4-Word Review: Black man becomes sheriff.

Classic western parody centers on a new railroad being built during the 1870’s and how an attorney general named Hedley Lamarr (Harvey Korman) connives to have it run through a town called Rock Ridge, but in so doing devises a plan to have the residents run out, so the railroad can be put in. He hires a bunch of outlaws to ride into the town and terrorize the people hoping they’ll be scared off and move, but instead they put in a request to the state’s governor (Mel Brooks) for a sheriff. The inept governor gets tricked into hiring a black man named Bart (Cleavon Little) to act as the sheriff, which sends the racist residents of Rock Ridge into an outrage.

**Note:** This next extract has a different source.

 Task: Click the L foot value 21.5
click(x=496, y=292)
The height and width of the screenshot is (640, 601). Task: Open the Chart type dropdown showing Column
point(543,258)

The film was known at the time for its outlandish humor, which thanks to political correctness is now considered even more outrageous and would most likely have no chance of being made today. The film’s biggest sticking point deals with its excessive use of the N-word, which writer/director Brooks was pressured to take out by the studio executives (along with many other things), but he resisted insisting that co-writer Richard Pryor and star Little had their blessing to keep it in and that most of the letters he received that were critical of the word being used were from white people. Personally I felt that it was realistic for its setting, which was supposed to be 1874, so in that regard it worked.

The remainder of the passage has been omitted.